While a lot of proxies for Solr exist for environments like Node its often preferable to do our best to push proxy responsibilities to a full web server. This approach takes full advantage of the capabilities of the web server to layer in features such as SSL or basic auth.
This repository gives a basic outline to creating a functional reverse proxy with Nginx that allows a whitelist of specific Solr request handlers and disallows specific query params (qt, stream.*, etc).
Why a reverse proxy? Why not just muck with Jetty configs in example? Or deploy to Tomcat or something?
Solr is most thoroughly tested with Jetty. Specifically, Jetty as bundled with Solr in the "example" directory. At OpenSource Connections, we frequently need to help clients troubleshoot obscure bugs using Solr in other servlet containers. What we encourage clients to do is to run Solr with Jetty using the configuration in the "example" directory (dutifully explaining that "example" should probably really be called "default").

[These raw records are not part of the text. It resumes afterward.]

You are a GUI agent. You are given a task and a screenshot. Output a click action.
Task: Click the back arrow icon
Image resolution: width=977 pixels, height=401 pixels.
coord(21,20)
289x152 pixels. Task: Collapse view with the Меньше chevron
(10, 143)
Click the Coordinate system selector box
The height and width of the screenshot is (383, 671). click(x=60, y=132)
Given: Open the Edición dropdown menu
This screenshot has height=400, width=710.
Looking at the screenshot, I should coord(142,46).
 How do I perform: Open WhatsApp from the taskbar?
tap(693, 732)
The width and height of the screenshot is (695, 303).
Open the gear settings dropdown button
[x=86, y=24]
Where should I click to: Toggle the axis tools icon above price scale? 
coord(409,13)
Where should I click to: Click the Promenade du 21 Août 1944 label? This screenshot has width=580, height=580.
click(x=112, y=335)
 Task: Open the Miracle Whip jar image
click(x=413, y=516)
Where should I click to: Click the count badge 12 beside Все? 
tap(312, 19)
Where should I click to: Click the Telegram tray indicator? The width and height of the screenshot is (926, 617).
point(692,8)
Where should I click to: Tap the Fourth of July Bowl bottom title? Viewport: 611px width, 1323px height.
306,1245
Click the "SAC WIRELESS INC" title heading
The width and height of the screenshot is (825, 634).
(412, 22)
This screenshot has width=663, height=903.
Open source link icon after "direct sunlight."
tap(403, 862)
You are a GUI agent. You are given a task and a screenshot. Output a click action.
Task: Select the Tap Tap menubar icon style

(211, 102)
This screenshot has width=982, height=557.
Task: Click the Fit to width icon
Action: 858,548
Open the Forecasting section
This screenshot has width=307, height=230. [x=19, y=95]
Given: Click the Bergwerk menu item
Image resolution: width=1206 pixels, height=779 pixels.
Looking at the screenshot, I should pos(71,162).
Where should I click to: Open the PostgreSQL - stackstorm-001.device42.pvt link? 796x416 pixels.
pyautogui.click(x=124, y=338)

However, the default Jetty distributed with Solr (the "example" dir) is not at all locked down. Security is not a concern. One solution would be to start mucking with the Jetty configuration to layer in SSL, disallow different endpoints, enable authentication, etc. Unfortunately, once this starter "example" directory is laden with added configuration, it becomes harder to just upgrade Solr in-place. We can no longer easily "rip and replace" the example directory. Instead we need to replicate any configuration we need when upgrading.
Rather, this approach allows a clear seperation of concerns with a vanilla Jetty/Solr "example" default directory fronted by a robust and secure web server like Nginx. This lets users run Solr as they're used to (java -jar ... start.jar) without mucking with much and allows tight control over security as needed.
Our general approach to deploying Solr is
java -jar -Dsolr.solr.home=/path/to/solr/confs -Djetty.host=127.0.0.1 start.jar
2. Take the solr.conf from this repo and proxy with your info as comments dictate in the solr.conf file in this repo
On Ubuntu, this looks like:
sudo cp solr.conf /etc/nginx/conf.d/
sudo cp solr_proxy.conf /etc/nginx/conf.d/
sudo /etc/init.d/nginx restart
Double check you can't take disallowed actions like updated documents and the like.